Down to the final character, output the records below as they stand.

(Records from a data source)
══════════════════════════════

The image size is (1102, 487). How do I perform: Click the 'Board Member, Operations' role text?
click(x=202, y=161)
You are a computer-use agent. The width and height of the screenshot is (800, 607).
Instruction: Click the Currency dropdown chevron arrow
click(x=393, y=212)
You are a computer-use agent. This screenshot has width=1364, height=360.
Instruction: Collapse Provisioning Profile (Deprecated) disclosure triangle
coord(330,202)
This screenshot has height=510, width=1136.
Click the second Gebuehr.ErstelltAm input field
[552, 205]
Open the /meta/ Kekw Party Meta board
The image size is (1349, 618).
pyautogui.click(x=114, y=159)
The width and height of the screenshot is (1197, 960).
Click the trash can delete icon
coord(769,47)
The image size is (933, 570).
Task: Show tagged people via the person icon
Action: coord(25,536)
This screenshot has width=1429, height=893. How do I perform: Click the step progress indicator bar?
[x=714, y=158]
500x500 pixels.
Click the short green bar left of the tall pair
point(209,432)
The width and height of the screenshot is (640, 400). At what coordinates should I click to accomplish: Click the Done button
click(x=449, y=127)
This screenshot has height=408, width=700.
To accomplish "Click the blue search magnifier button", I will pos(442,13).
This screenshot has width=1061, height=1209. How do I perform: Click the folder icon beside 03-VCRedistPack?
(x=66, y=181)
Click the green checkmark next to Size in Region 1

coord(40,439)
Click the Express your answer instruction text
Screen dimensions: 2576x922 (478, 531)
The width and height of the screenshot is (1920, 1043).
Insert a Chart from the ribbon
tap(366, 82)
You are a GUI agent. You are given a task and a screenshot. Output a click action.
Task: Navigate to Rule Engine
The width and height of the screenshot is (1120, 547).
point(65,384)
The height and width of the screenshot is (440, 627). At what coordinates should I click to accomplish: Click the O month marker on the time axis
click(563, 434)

══════════════════════════════

→ SOLUTION TO THE PROBLEM
The image size is (1102, 487). How do I perform: Click the 'Board Member, Operations' role text?
click(x=202, y=161)
You are a computer-use agent. The width and height of the screenshot is (800, 607).
Instruction: Click the Currency dropdown chevron arrow
click(x=393, y=212)
You are a computer-use agent. This screenshot has width=1364, height=360.
Instruction: Collapse Provisioning Profile (Deprecated) disclosure triangle
coord(330,202)
This screenshot has height=510, width=1136.
Click the second Gebuehr.ErstelltAm input field
[552, 205]
Open the /meta/ Kekw Party Meta board
The image size is (1349, 618).
pyautogui.click(x=114, y=159)
The width and height of the screenshot is (1197, 960).
Click the trash can delete icon
coord(769,47)
The image size is (933, 570).
Task: Show tagged people via the person icon
Action: coord(25,536)
This screenshot has width=1429, height=893. How do I perform: Click the step progress indicator bar?
[x=714, y=158]
500x500 pixels.
Click the short green bar left of the tall pair
point(209,432)
The width and height of the screenshot is (640, 400). At what coordinates should I click to accomplish: Click the Done button
click(x=449, y=127)
This screenshot has height=408, width=700.
To accomplish "Click the blue search magnifier button", I will pos(442,13).
This screenshot has width=1061, height=1209. How do I perform: Click the folder icon beside 03-VCRedistPack?
(x=66, y=181)
Click the green checkmark next to Size in Region 1

coord(40,439)
Click the Express your answer instruction text
Screen dimensions: 2576x922 (478, 531)
The width and height of the screenshot is (1920, 1043).
Insert a Chart from the ribbon
tap(366, 82)
You are a GUI agent. You are given a task and a screenshot. Output a click action.
Task: Navigate to Rule Engine
The width and height of the screenshot is (1120, 547).
point(65,384)
The height and width of the screenshot is (440, 627). At what coordinates should I click to accomplish: Click the O month marker on the time axis
click(563, 434)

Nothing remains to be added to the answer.